=== Data ===
[START]

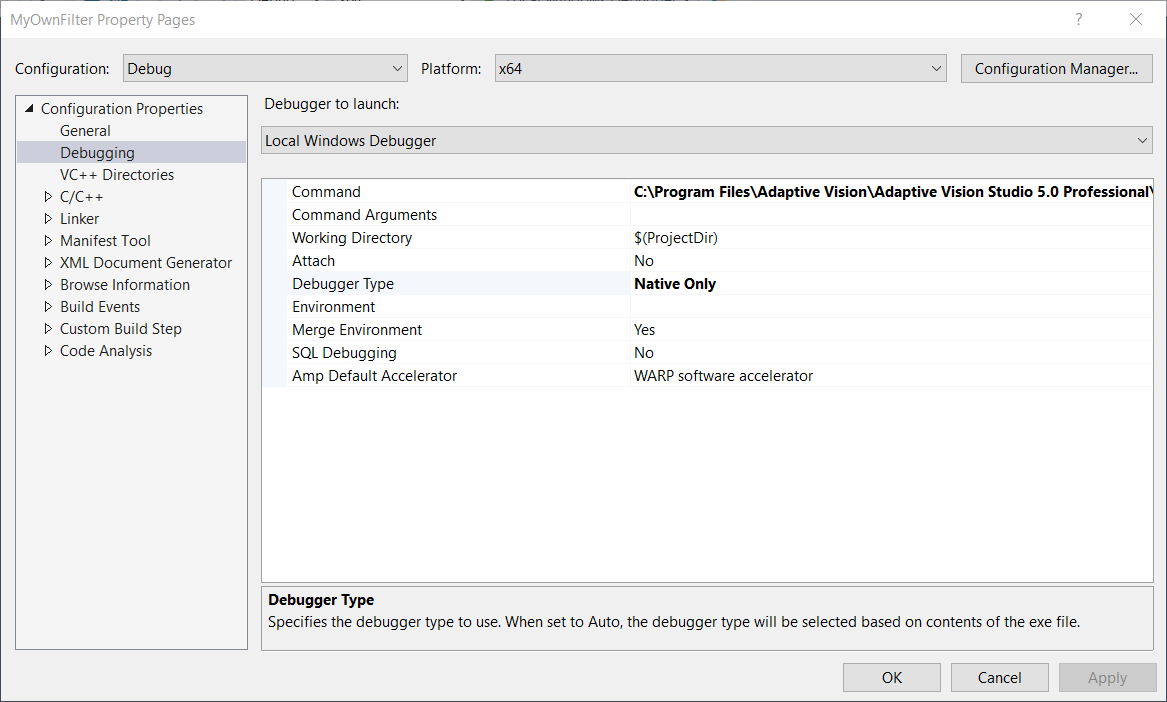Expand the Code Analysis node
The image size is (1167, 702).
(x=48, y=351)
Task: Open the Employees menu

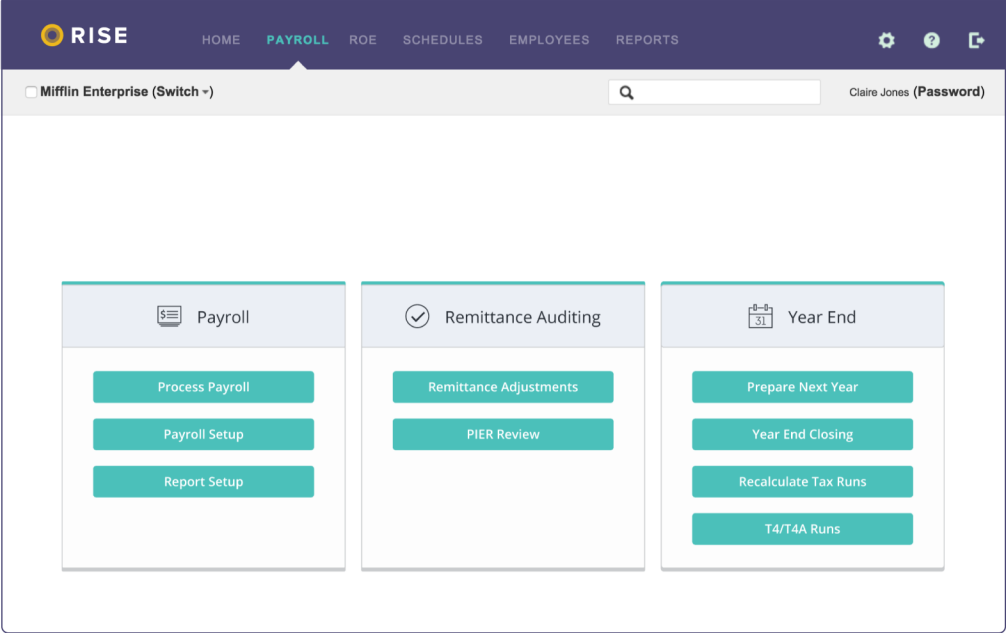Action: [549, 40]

[END]
[START]

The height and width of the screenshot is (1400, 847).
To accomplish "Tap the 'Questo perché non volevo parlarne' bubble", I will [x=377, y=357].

[END]
[START]

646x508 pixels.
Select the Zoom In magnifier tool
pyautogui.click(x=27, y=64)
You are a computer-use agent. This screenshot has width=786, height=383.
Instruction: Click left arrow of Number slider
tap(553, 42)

[END]

=== Exercise directions ===
Quote verbatim the lines of the records between the line containing "The height and" and the line containing "will [x=377, y=357].", inclusive.

=== The completed task ===
The height and width of the screenshot is (1400, 847).
To accomplish "Tap the 'Questo perché non volevo parlarne' bubble", I will [x=377, y=357].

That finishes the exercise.